Una prova aperta straordinaria i cui proventi sono stati devoluti all’Associazione Figli della Shoah di Milano presieduta da Daniela Dana.

Barenboim è affetto da una grave malattia neurologica che l’ha costretto a cancellare i suoi impegni e incarichi da direttore d’orchestra alla StaatOpera di Berlino e svariati concerti in giro per il mondo. Ecco perché la sua presenza qui a Milano oggi risulta tanto più preziosa e eccezionale, uno sforzo di volontà dettato dalla passione per Beethoven e per Milano che gli viene riconosciuto dalle standing ovation della comunità musicale milanese riunita oggi in Conservatorio.
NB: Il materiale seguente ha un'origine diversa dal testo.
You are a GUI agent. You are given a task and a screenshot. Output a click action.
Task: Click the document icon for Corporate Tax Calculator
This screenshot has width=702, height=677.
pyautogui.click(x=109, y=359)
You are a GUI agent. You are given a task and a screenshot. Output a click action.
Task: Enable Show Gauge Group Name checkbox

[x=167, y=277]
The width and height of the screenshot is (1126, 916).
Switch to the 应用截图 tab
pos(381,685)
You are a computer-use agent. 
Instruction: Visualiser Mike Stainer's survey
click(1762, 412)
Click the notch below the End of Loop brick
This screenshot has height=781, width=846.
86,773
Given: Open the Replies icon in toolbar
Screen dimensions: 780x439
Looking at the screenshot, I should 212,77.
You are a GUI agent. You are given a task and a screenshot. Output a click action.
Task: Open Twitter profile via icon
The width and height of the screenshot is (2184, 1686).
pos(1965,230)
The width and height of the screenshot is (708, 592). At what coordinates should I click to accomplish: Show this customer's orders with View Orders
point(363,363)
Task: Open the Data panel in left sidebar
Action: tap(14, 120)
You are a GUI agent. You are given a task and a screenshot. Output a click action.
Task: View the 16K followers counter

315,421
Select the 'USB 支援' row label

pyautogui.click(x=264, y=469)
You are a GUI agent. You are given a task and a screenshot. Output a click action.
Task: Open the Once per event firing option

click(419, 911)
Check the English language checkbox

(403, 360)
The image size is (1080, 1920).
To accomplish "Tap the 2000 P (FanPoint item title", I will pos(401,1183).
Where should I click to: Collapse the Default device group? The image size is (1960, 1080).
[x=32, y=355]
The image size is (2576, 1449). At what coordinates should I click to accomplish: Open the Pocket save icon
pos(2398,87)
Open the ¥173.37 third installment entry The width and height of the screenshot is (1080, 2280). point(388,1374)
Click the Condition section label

Nato in Argentina, Daniel Barenboim è già pianista di successo da adolescente, una carriera che si confronta da decenni con i suoi “compagni di strada”, Claudio Abbado e Zubin Metha.

E torna alla Scala adesso, teatro che lui considera la sua seconda casa (ne è stato il direttore musicale dal 2005 al 2014), per dirigere un tutto Beethoven, due sinfonie molto speciali, la Sesta e la Settima Sinfonia, «un miracolo musicale, un unicum, la Pastorale. E la Settima, una sinfonia che nasconde profondità inattese».

Una prova straordinaria, aperta a tutti, informale: mentre partono le note, ecco che Barenboim interrompe a tratti gli orchestrali per correggere o imprimere un rallentamento o un’accelerazione.

Con la Pastorale, la direzione di Barenboim si dipana in una interpretazione a tratti sussurrata, mai trionfalistica, mai esultante, rallentata e quasi sottovoce nelle melodie di una Natura che sembra guardare alle cose degli uomini con sgomento e sconforto. Un mood che ritroviamo poco dopo, nella Settima, con la sua celebre e sontuosa marcia funebre, in una interpretazione che sembra ripiegarsi su stessa, in un tentativo di tikkun difficile e forse impossibile.